■ **What you will do**
Please rewrite the records from the line that has "At what coordinates should I click to accomplish: Enable" through the end of the records, swapping "checkbox" for "tick box" and leaving everything else unchanged. Leave the pictures out of your answer.

■ **Source data**

— start —

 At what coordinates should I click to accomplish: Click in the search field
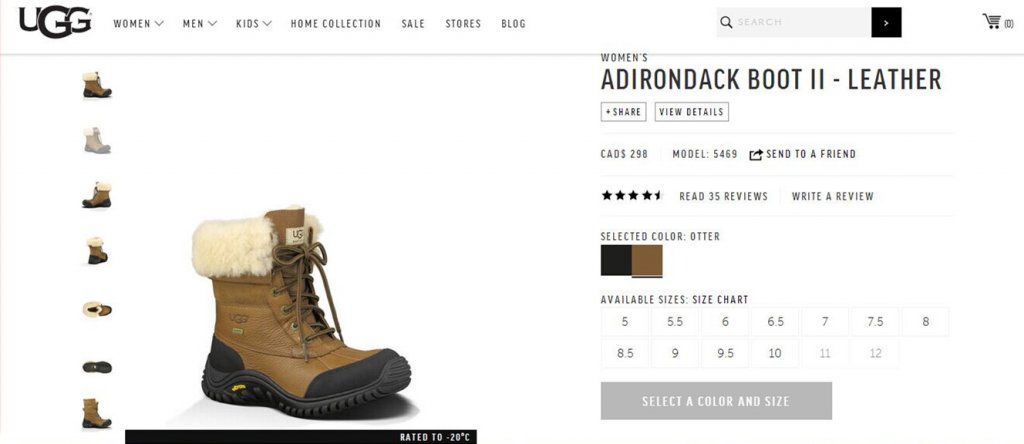pos(803,22)
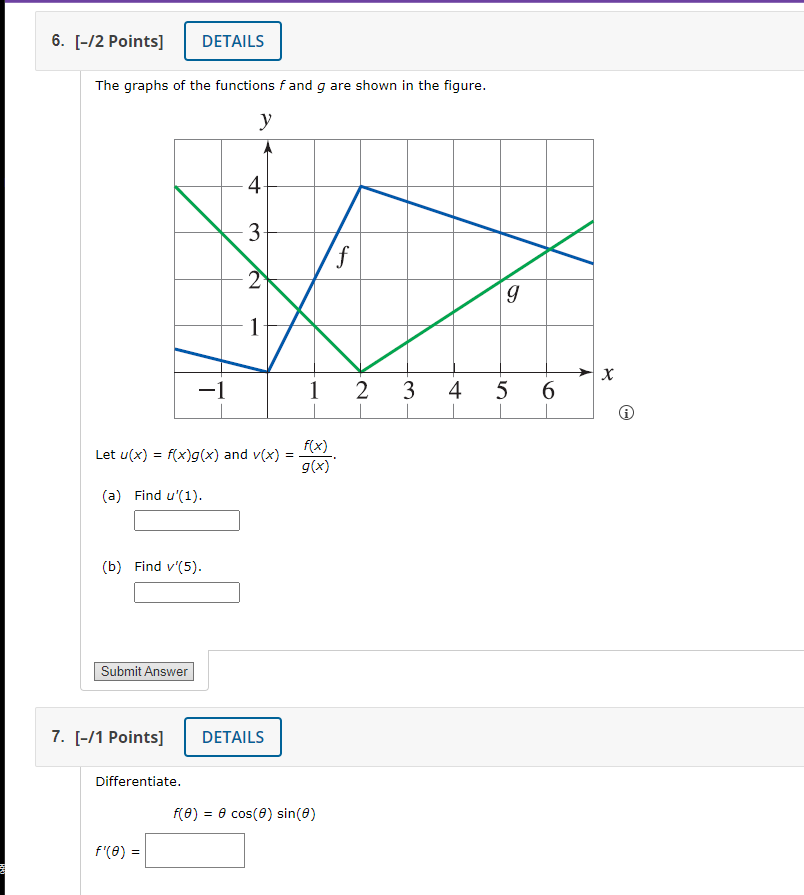Open the graph info tooltip for question 6
This screenshot has width=804, height=895.
pyautogui.click(x=626, y=412)
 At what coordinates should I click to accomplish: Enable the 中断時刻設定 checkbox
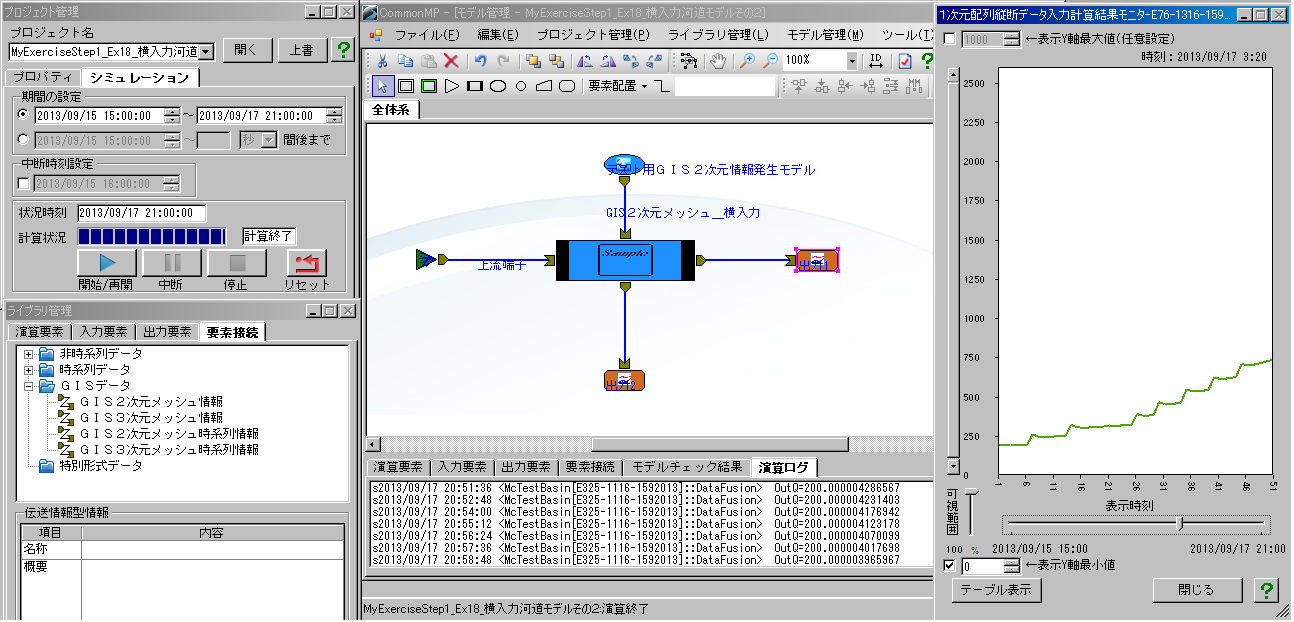pyautogui.click(x=24, y=183)
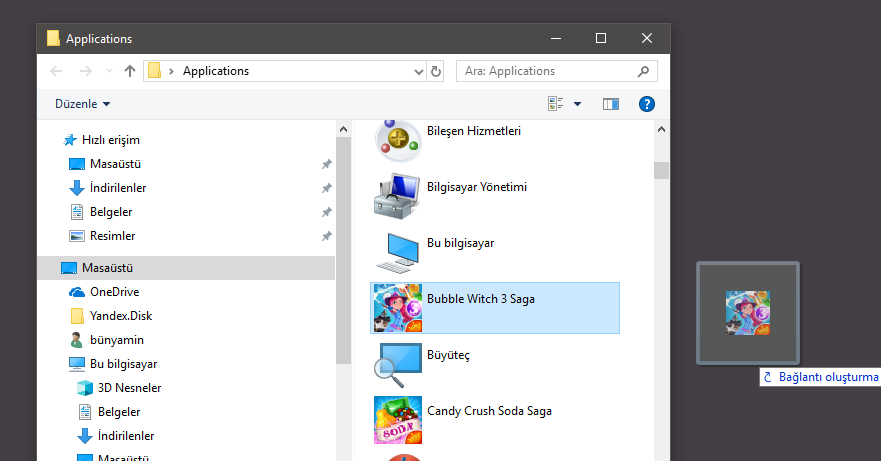Open address bar history dropdown
Viewport: 881px width, 461px height.
pyautogui.click(x=419, y=71)
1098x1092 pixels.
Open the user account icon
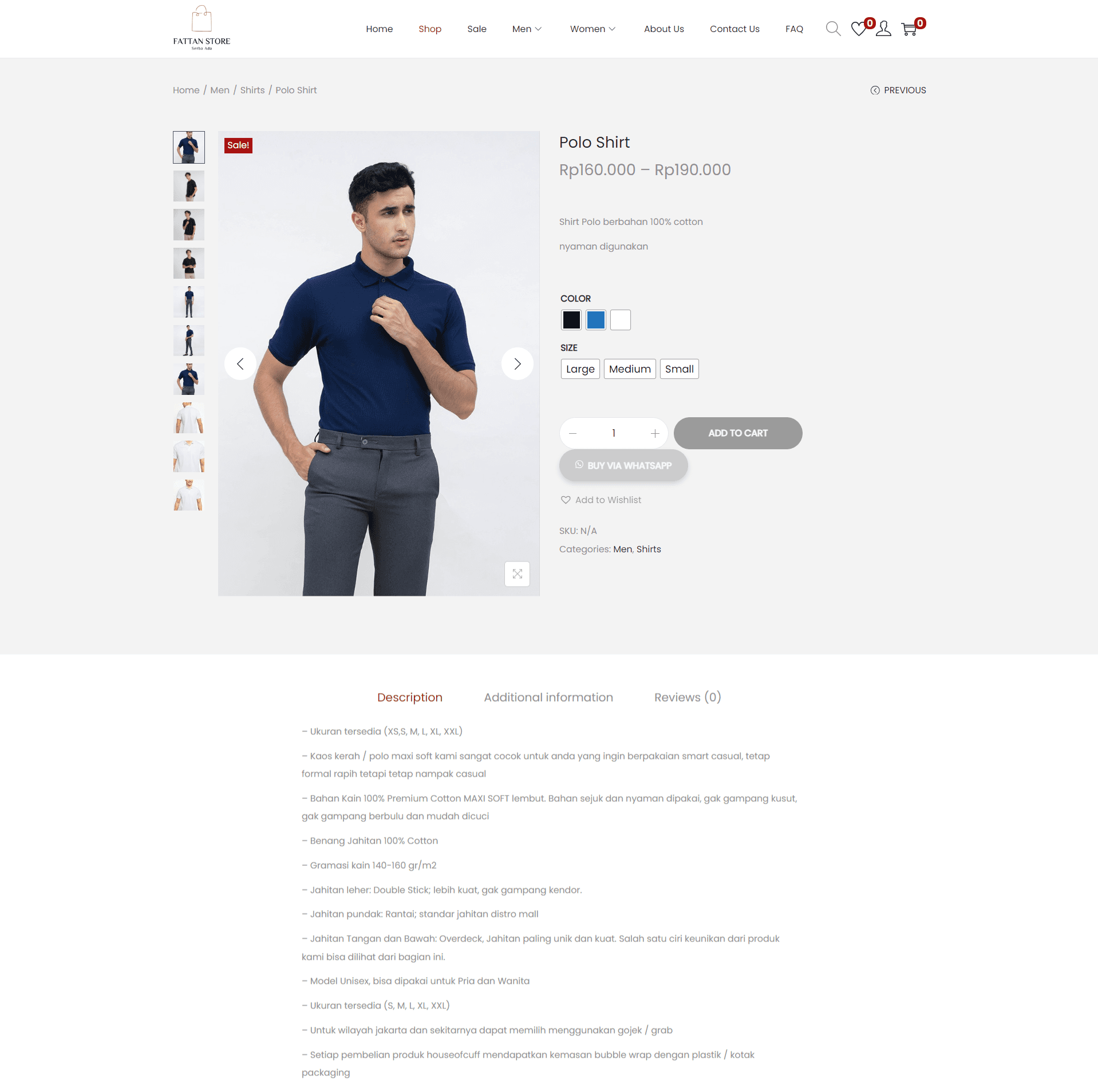(883, 29)
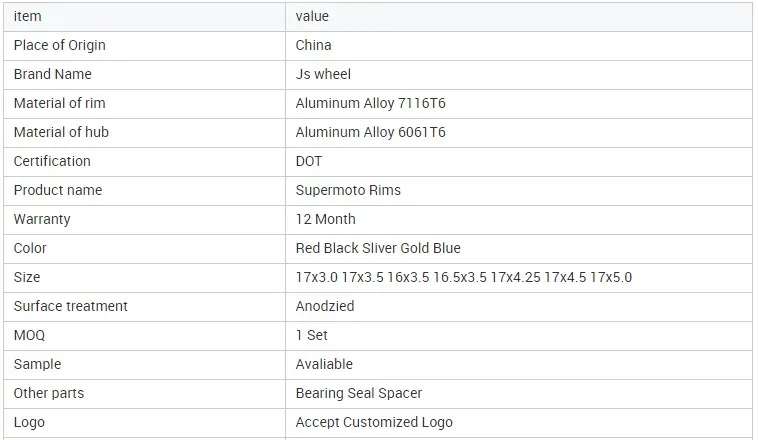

— end —

■ **Solution to this problem**
 At what coordinates should I click to accomplish: Enable the 中断時刻設定 tick box
pyautogui.click(x=24, y=183)
Open address bar history dropdown
Viewport: 881px width, 461px height.
pyautogui.click(x=419, y=71)
1098x1092 pixels.
Open the user account icon
(883, 29)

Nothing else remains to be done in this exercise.